- **Text section**:
──────────

How To Reject Someone, According To A Party Girl

Culture

On The List (With Melissa Rich): How To Lose A Guy At The Bar

A party girl’s guide to bad dates and boring conversations.

by Melissa Rich

Nothing can ruin a night out like a party crasher. There are unapproved invites, a shared location that leads to an unwanted drop in, and strangers trying to infiltrate the group. I’ve had my fair share of nights when the main storyline was trying to ditch an individual we simply could not shake. Whether it’s a bad date or a night at the club with your friends, you’ll need a way to gently reject someone — quickly.

Unfortunately, cutting someone loose is not always cut and dried; it’s a balancing act with potential hurt feelings while trying to have a good time. Fortunately, there are few nearly foolproof ways to make sure the hang is contained and curated. See the best ways to lose a hanger-on — from weird guys to acquaintances who can’t take a hint — below.

──────────

- **Material provided**:
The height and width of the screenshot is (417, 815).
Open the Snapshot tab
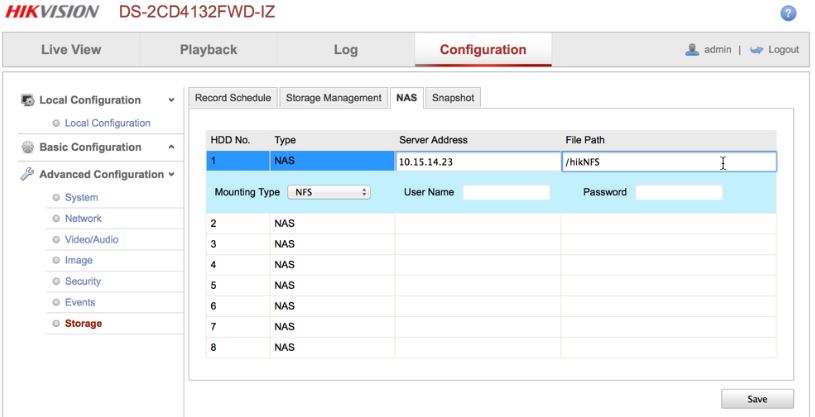click(x=454, y=97)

──────────

- **Directives**:
1. Answer these questions using the article on rejecting someone:
(a) Who wrote it?
(b) Under what section heading does it appear?
(c) According to the author, what can ruin a night out like nothing else?
2. Print the stretch of the article on rejecting someone from "by Melissa Rich" through "someone — quickly.".
The material comes from a different source than the article on rejecting someone.

- **Exercise results**:
1.
(a) Melissa Rich
(b) Culture
(c) A party crasher

2.
by Melissa Rich

Nothing can ruin a night out like a party crasher. There are unapproved invites, a shared location that leads to an unwanted drop in, and strangers trying to infiltrate the group. I’ve had my fair share of nights when the main storyline was trying to ditch an individual we simply could not shake. Whether it’s a bad date or a night at the club with your friends, you’ll need a way to gently reject someone — quickly.